Problem to work on:
A faithful copy of every entry, with the pictures removed, is what is needed here.

Data for this task:
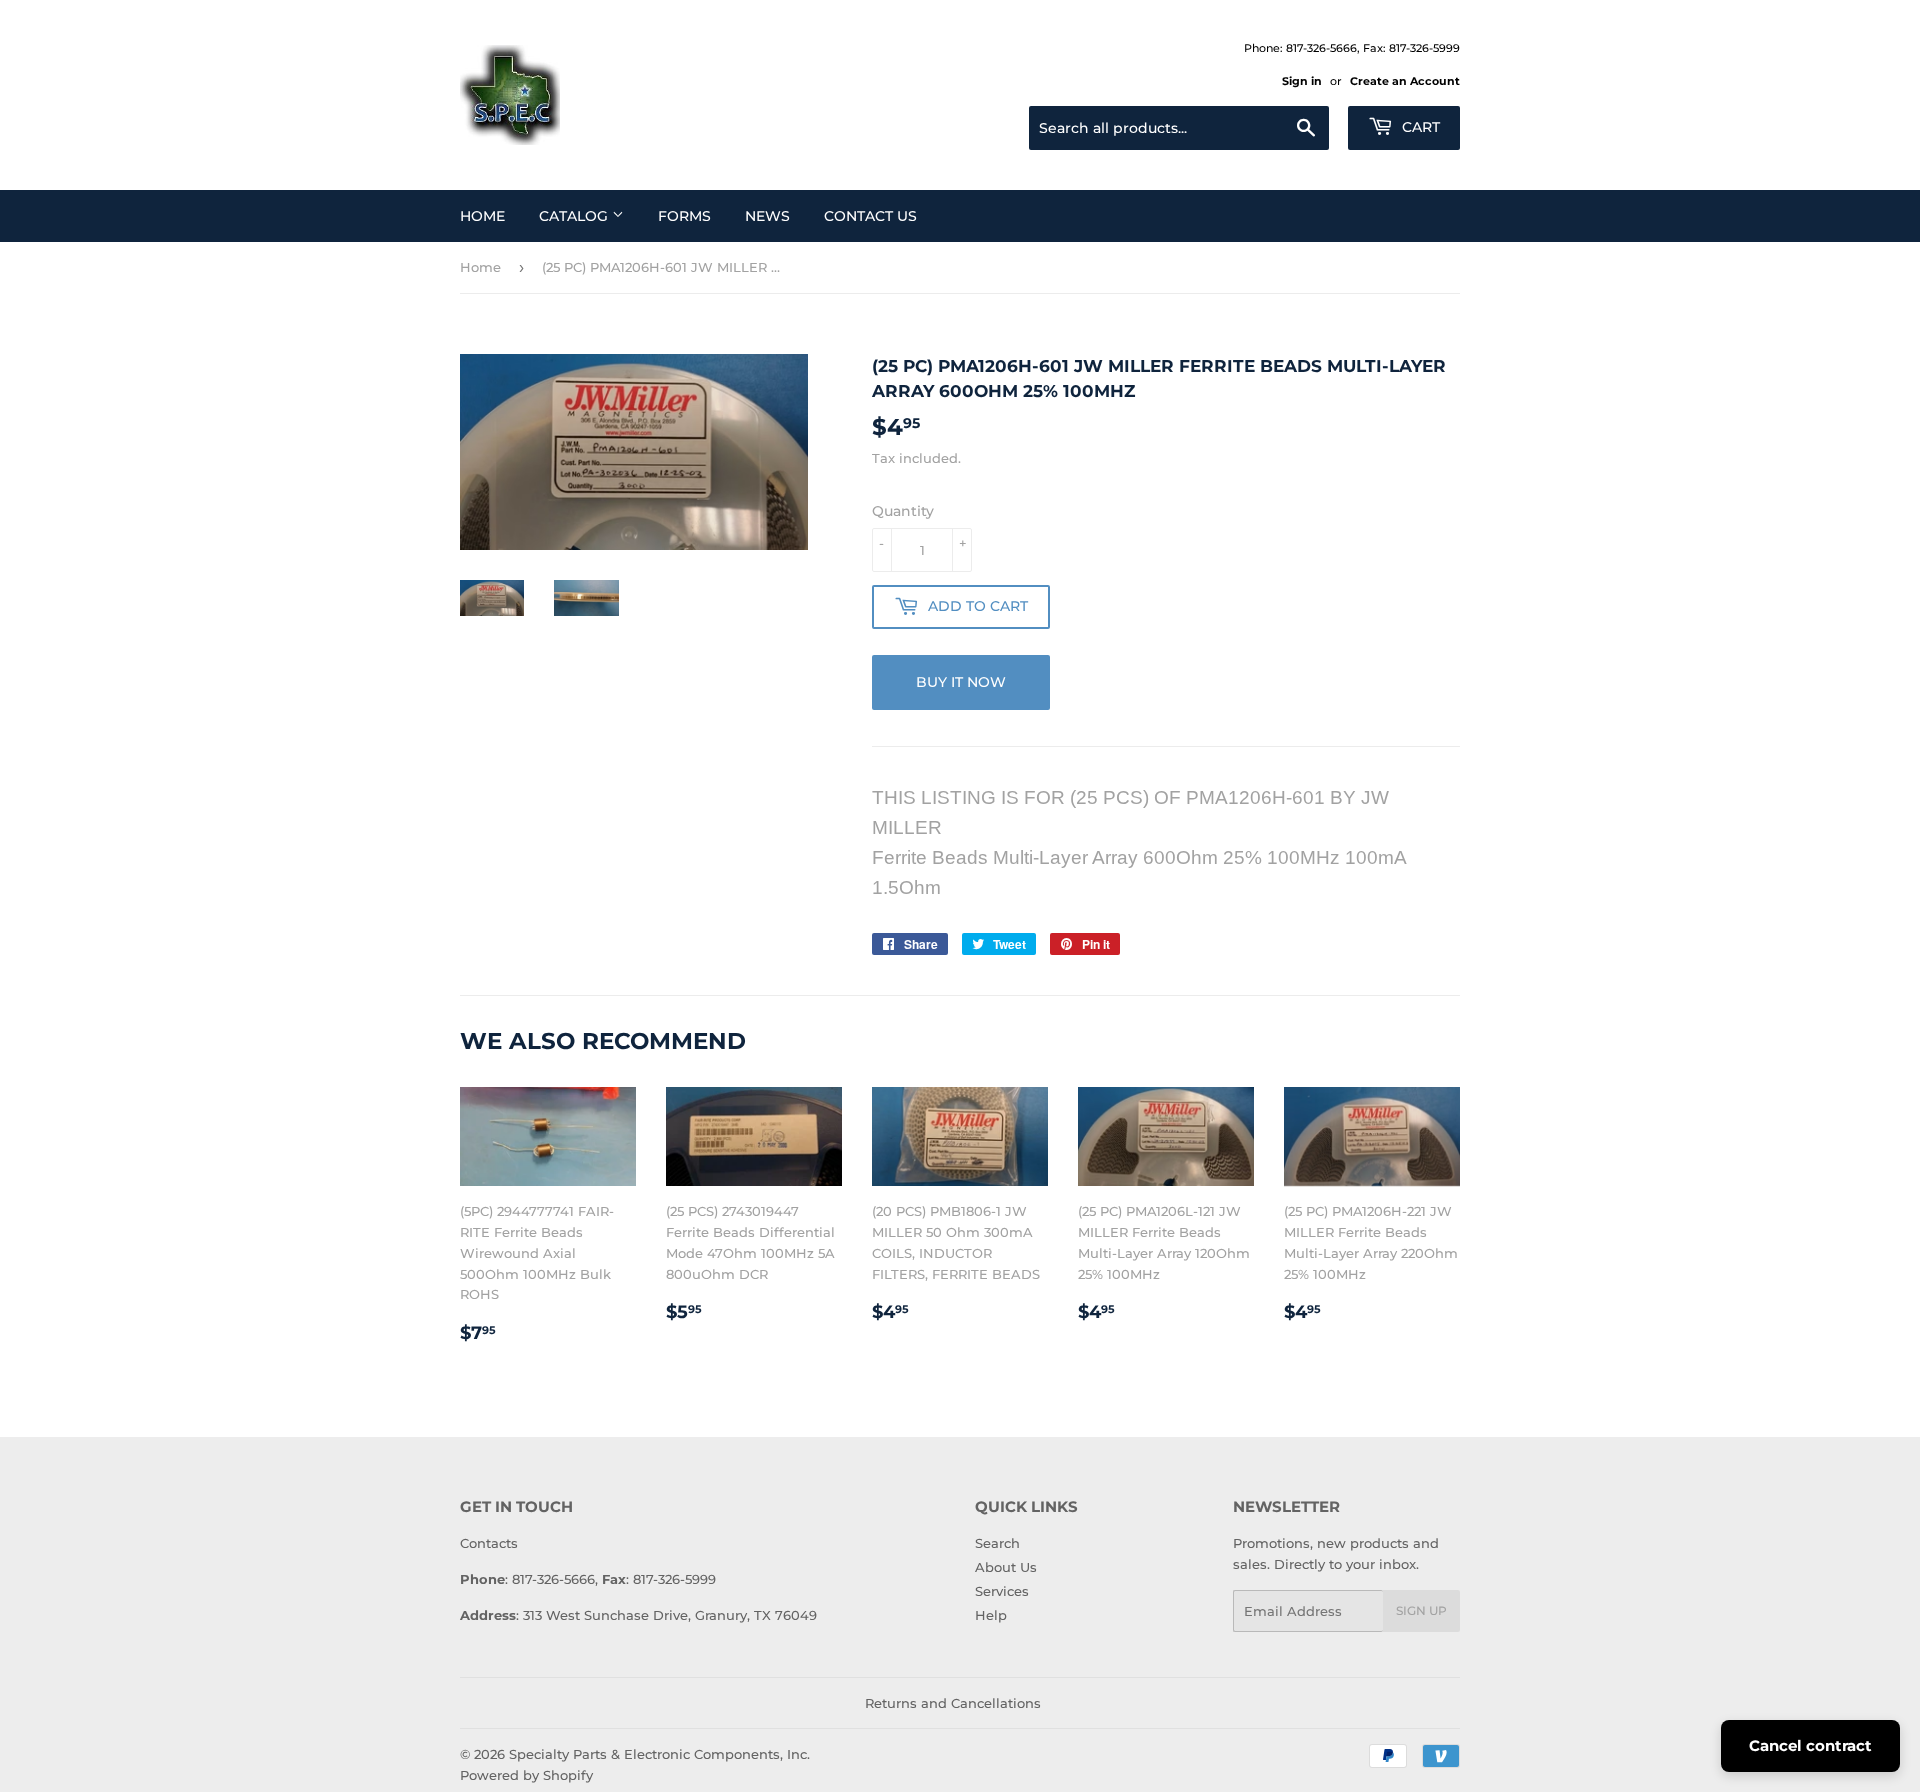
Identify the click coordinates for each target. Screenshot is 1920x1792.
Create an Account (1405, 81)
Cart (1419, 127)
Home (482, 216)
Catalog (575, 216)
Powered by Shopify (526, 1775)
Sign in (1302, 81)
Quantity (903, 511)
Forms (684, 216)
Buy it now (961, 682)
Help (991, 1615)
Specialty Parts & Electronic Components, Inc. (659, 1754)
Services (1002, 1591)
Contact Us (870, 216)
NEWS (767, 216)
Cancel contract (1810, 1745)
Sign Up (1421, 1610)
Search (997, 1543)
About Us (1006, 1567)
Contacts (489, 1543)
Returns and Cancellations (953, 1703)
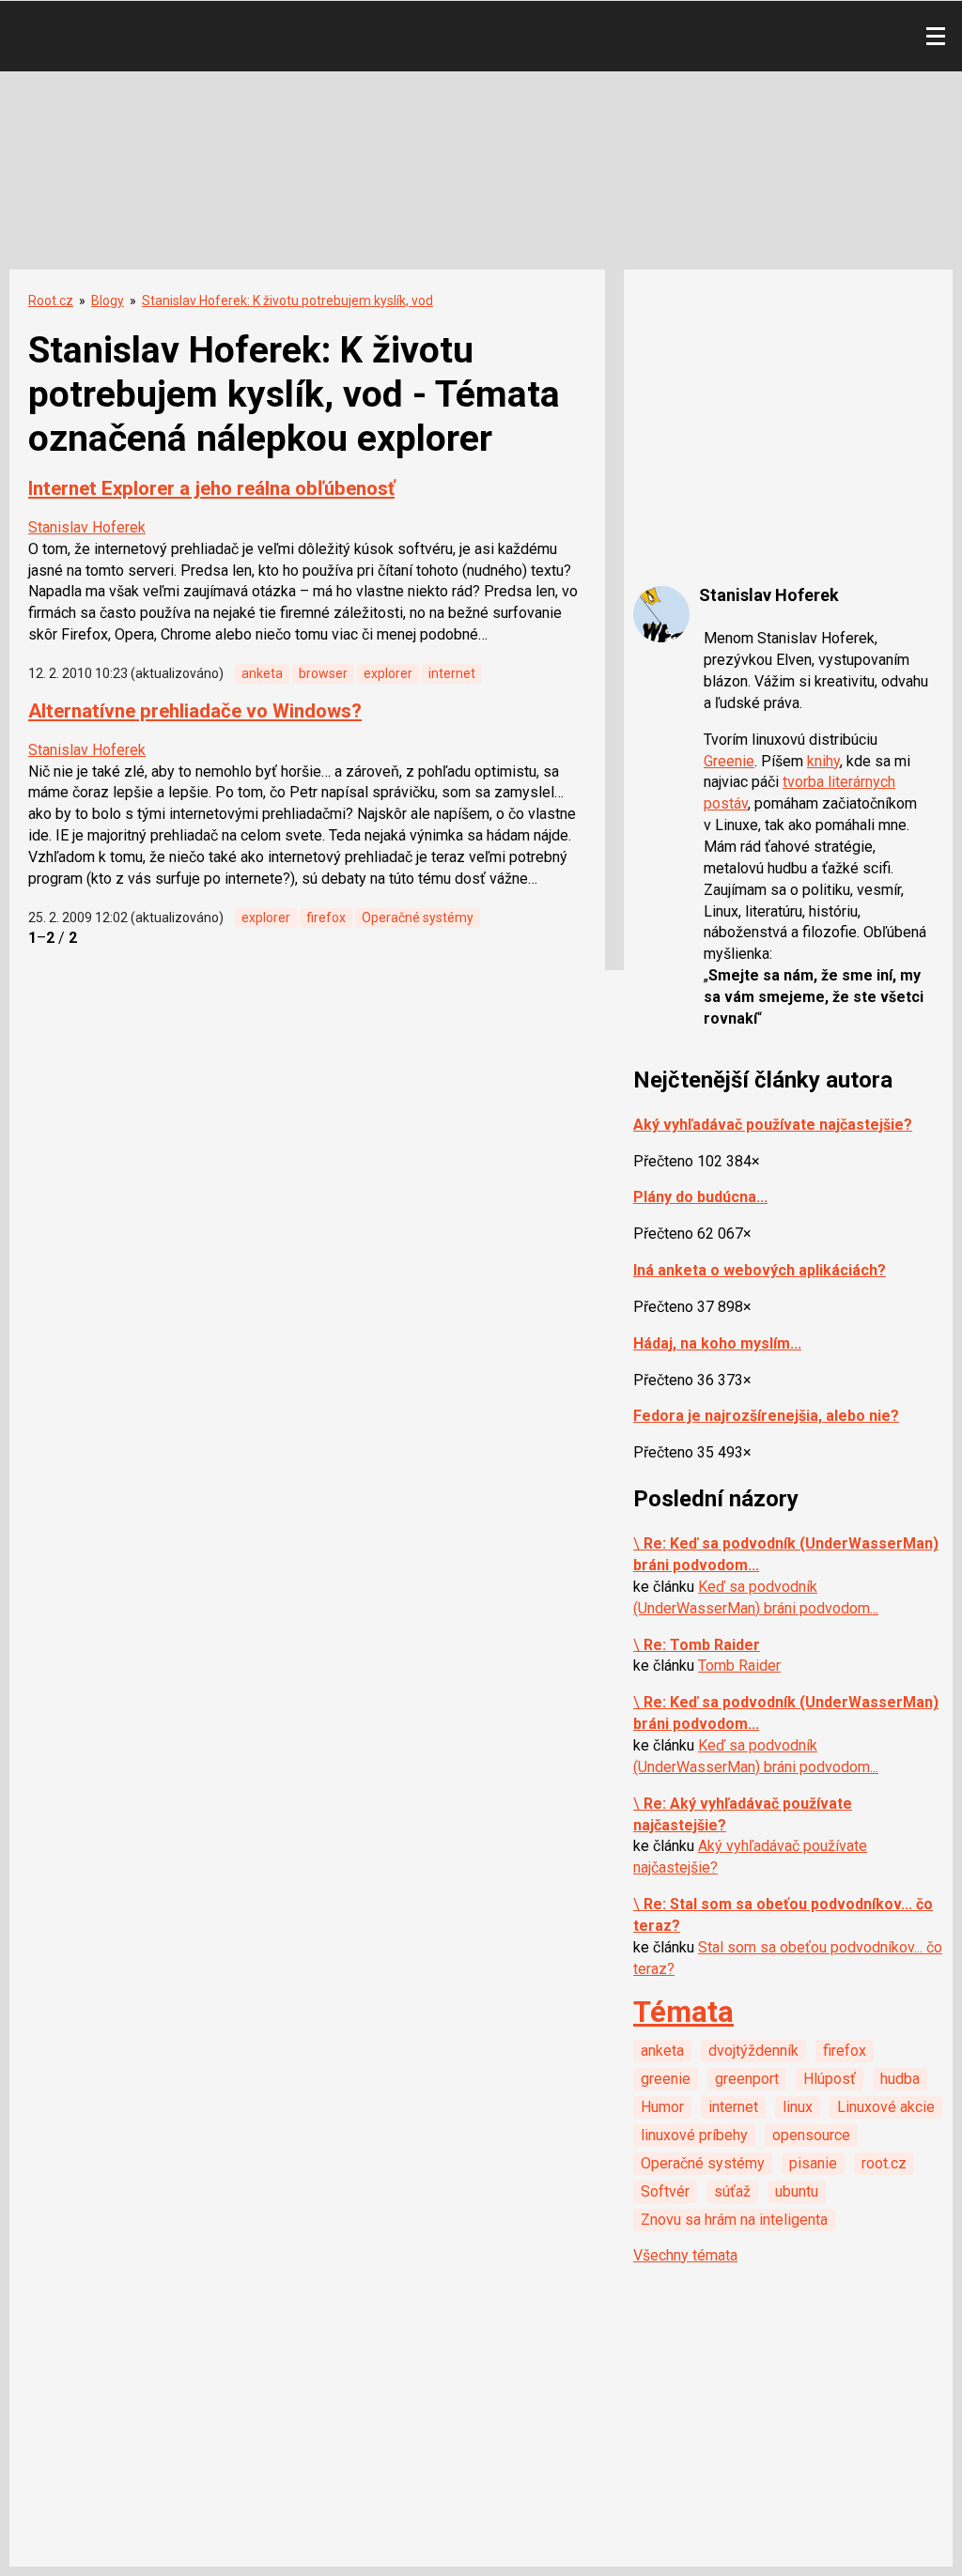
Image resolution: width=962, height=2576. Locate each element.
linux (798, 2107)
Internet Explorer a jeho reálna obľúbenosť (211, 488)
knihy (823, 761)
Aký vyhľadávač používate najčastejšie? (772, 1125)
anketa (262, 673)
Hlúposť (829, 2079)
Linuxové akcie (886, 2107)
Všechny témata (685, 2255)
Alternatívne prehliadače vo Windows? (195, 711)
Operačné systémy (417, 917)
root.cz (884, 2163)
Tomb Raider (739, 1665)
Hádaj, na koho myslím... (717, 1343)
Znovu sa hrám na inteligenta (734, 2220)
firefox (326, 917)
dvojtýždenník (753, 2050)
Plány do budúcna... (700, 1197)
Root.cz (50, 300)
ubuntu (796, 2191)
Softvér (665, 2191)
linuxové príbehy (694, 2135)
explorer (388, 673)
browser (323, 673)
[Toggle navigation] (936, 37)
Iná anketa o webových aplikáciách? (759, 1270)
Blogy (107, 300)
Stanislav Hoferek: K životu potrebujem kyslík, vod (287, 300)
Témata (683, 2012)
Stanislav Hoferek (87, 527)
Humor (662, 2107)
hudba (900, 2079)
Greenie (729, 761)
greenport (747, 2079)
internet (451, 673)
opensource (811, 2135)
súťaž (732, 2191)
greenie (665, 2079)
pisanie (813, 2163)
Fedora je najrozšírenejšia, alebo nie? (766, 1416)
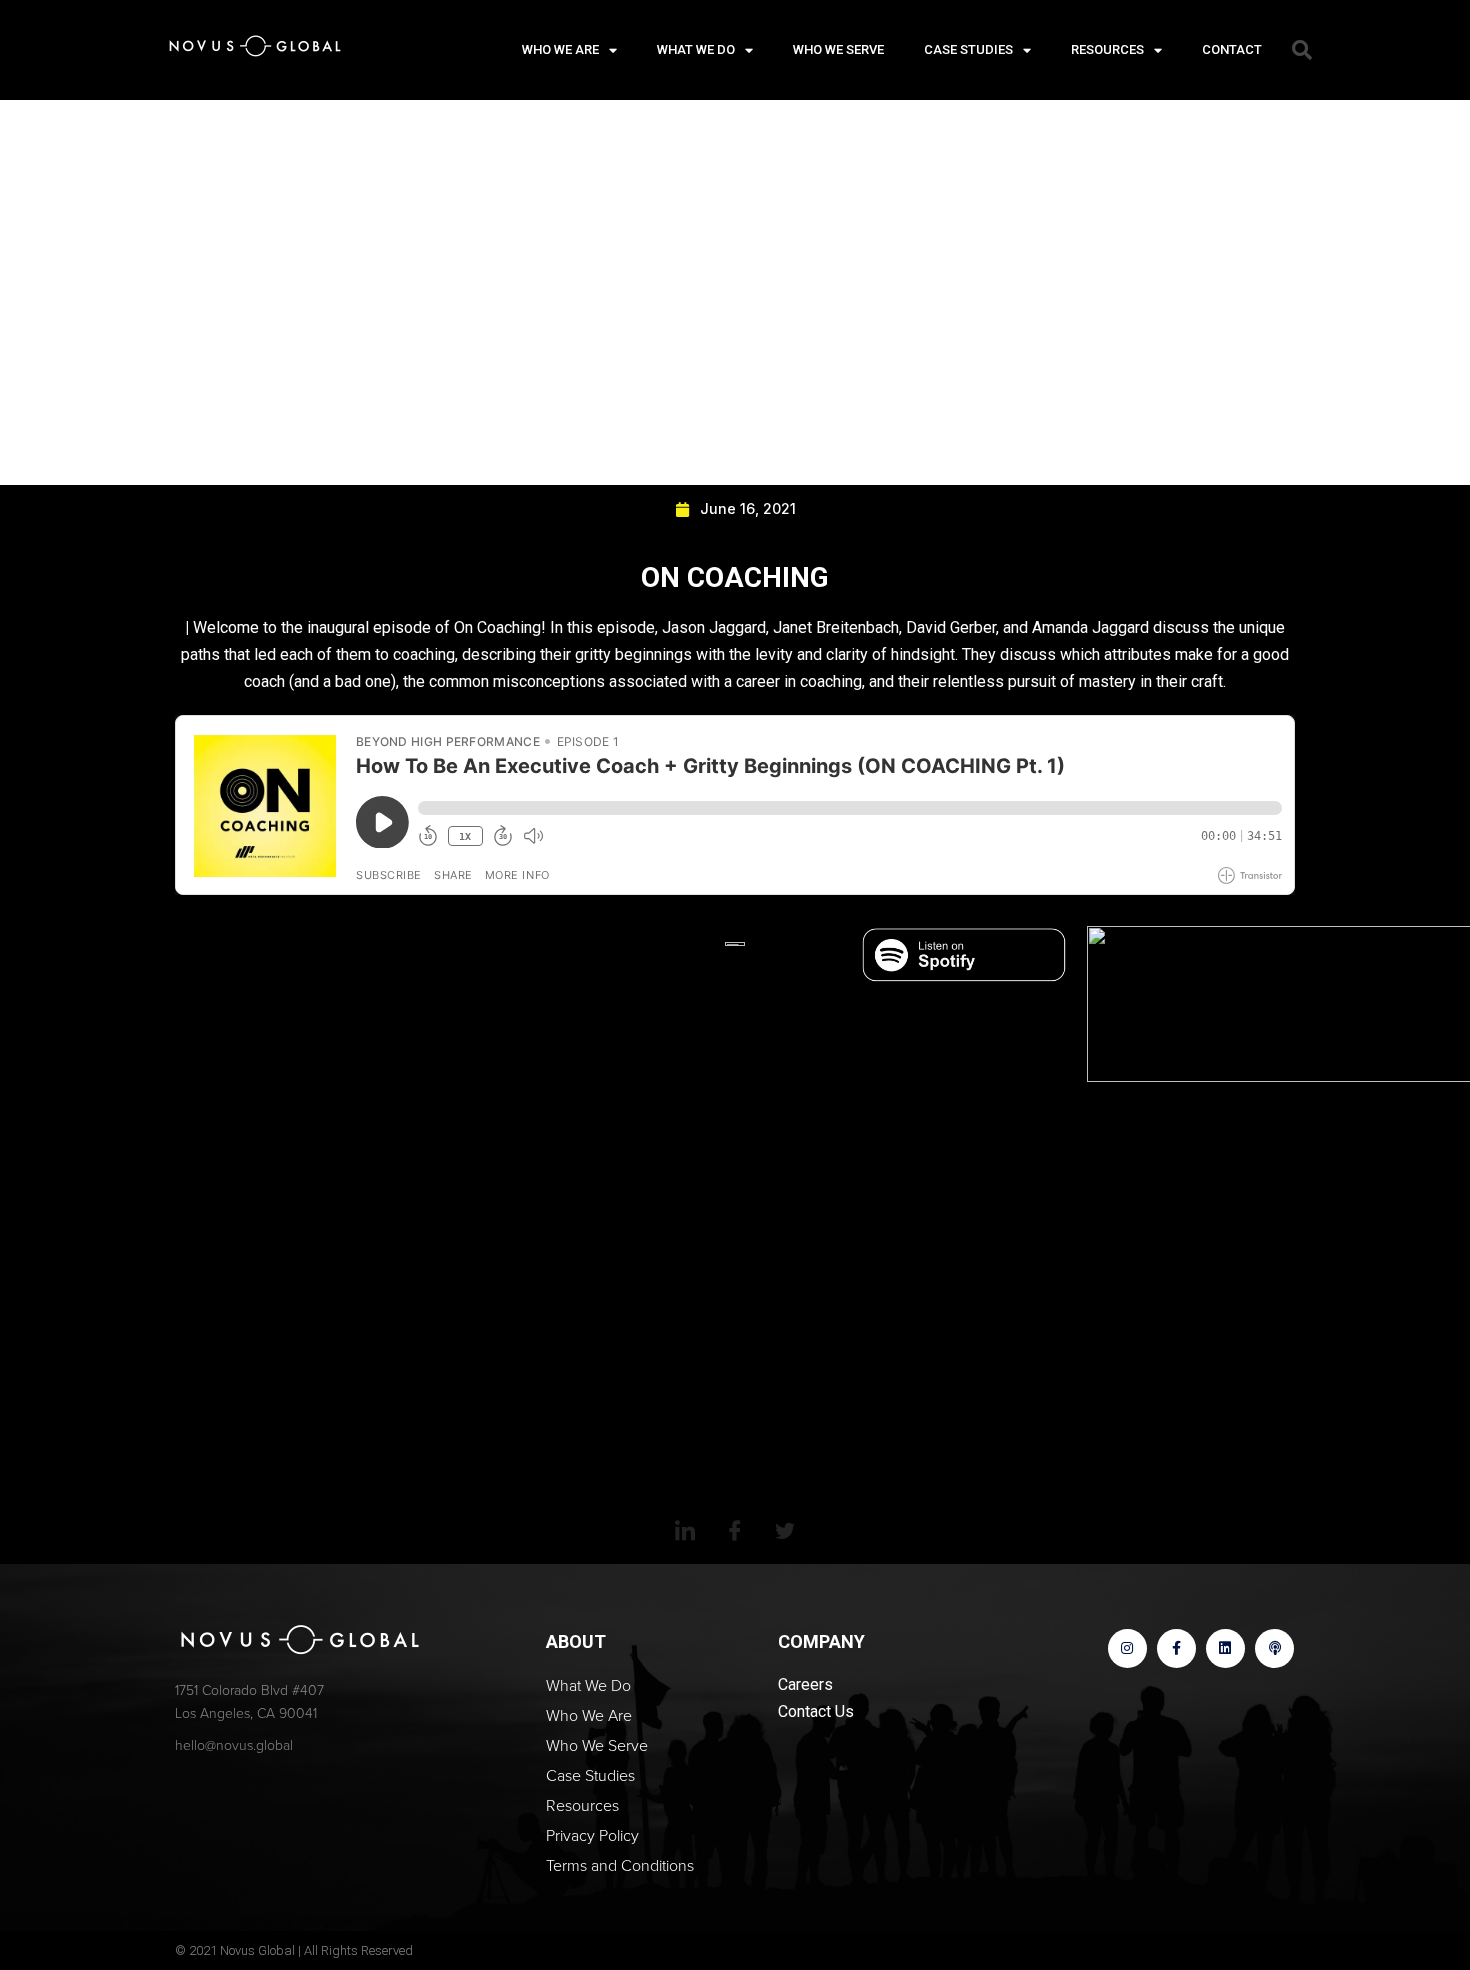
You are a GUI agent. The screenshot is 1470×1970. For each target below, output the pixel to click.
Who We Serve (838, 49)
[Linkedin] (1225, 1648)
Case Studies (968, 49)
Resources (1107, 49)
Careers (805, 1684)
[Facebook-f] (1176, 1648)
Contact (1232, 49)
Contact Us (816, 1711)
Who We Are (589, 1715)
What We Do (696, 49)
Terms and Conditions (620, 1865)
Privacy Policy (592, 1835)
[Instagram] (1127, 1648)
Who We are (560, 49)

Finished task:
Identify the click coordinates for each target. Screenshot is 1920x1792.
Create an Account (1405, 81)
Cart (1419, 127)
Home (482, 216)
Catalog (575, 216)
Powered by Shopify (526, 1775)
Sign in (1302, 81)
Quantity (903, 511)
Forms (684, 216)
Buy it now (961, 682)
Help (991, 1615)
Specialty Parts & Electronic Components, Inc. (659, 1754)
Services (1002, 1591)
Contact Us (870, 216)
NEWS (767, 216)
Cancel contract (1810, 1745)
Sign Up (1421, 1610)
Search (997, 1543)
About Us (1006, 1567)
Contacts (489, 1543)
Returns and Cancellations (953, 1703)
Image resolution: width=962, height=2576. Locate each element.
linux (798, 2107)
Internet Explorer a jeho reálna obľúbenosť (211, 488)
knihy (823, 761)
Aký vyhľadávač používate najčastejšie? (772, 1125)
anketa (262, 673)
Hlúposť (829, 2079)
Linuxové akcie (886, 2107)
Všechny témata (685, 2255)
Alternatívne prehliadače vo Windows? (195, 711)
Operačné systémy (417, 917)
root.cz (884, 2163)
Tomb Raider (739, 1665)
Hádaj, na koho myslím... (717, 1343)
Znovu sa hrám na inteligenta (734, 2220)
firefox (326, 917)
dvojtýždenník (753, 2050)
Plány do budúcna... (700, 1197)
Root.cz (50, 300)
ubuntu (796, 2191)
Softvér (665, 2191)
linuxové príbehy (694, 2135)
explorer (388, 673)
browser (323, 673)
[Toggle navigation] (936, 37)
Iná anketa o webových aplikáciách? (759, 1270)
Blogy (107, 300)
Stanislav Hoferek: K životu potrebujem kyslík, vod (287, 300)
Témata (683, 2012)
Stanislav Hoferek (87, 527)
Humor (662, 2107)
hudba (900, 2079)
Greenie (729, 761)
greenport (747, 2079)
internet (451, 673)
opensource (811, 2135)
súťaž (732, 2191)
greenie (665, 2079)
pisanie (813, 2163)
Fedora je najrozšírenejšia, alebo nie? (766, 1416)
You are a GUI agent. The screenshot is 1470×1970. For each target below, output the pixel to click.
Who We Serve (838, 49)
[Linkedin] (1225, 1648)
Case Studies (968, 49)
Resources (1107, 49)
Careers (805, 1684)
[Facebook-f] (1176, 1648)
Contact (1232, 49)
Contact Us (816, 1711)
Who We Are (589, 1715)
What We Do (696, 49)
Terms and Conditions (620, 1865)
Privacy Policy (592, 1835)
[Instagram] (1127, 1648)
Who We are (560, 49)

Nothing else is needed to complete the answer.